Robert May 1905-1976

Robert May 1905-1976

When he first presented his concept, it fell flat with the corporate executives who pointed out that bulbous red noses were associated with alcoholism. Not willing to relent, May convinced his friend and coworker, illustrator Denver Gillen, to create an adorable, child-friendly character. After a number of research trips to the Lincoln Park Zoo, the story came to life in pictures, and Montgomery Ward gave the project the green light. (Click here to view that original, handwritten, illustrated manuscript.) The first year, more than two million copies Rudolph the Red-Nosed Reindeer were handed out and the public fell in love with the story. The verses best come to life when read aloud, as in the video below.

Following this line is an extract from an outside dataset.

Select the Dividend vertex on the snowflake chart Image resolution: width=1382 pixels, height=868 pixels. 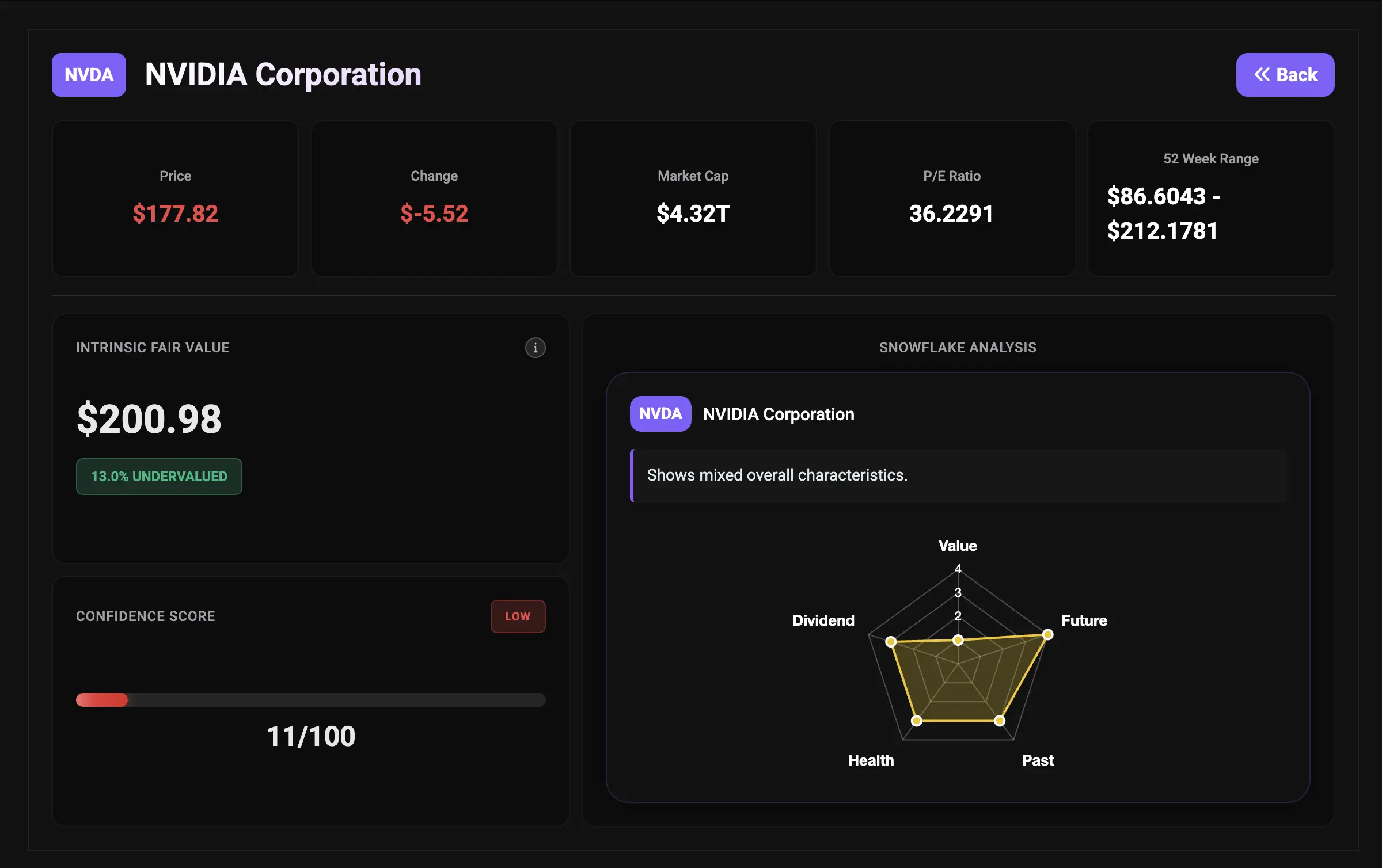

Although the story of Rudolph was “work for hire,” and therefore belonged to Montgomery Ward, the corporation allowed the rights to the intellectual property to revert to Robert May after he fell upon hard financial times. His brother-in-law, songwriter Johnny Marks then wrote new verses for the story, set it to music, persuaded Gene Autry to record it, and it became a hit. The song’s success paved the way for many more commercially successful ventures including the 1964 animated TV special starring Burl Ives.

Robert May eventually remarried a coworker, converted to Catholicism, and had five more children. He left Montgomery Ward because managing Rudolph became a lucrative full-time job. May died in 1976, but his Christmas story lives on. True to the song, Rudolf the Red-Nosed Reindeer has, indeed, gone down in history!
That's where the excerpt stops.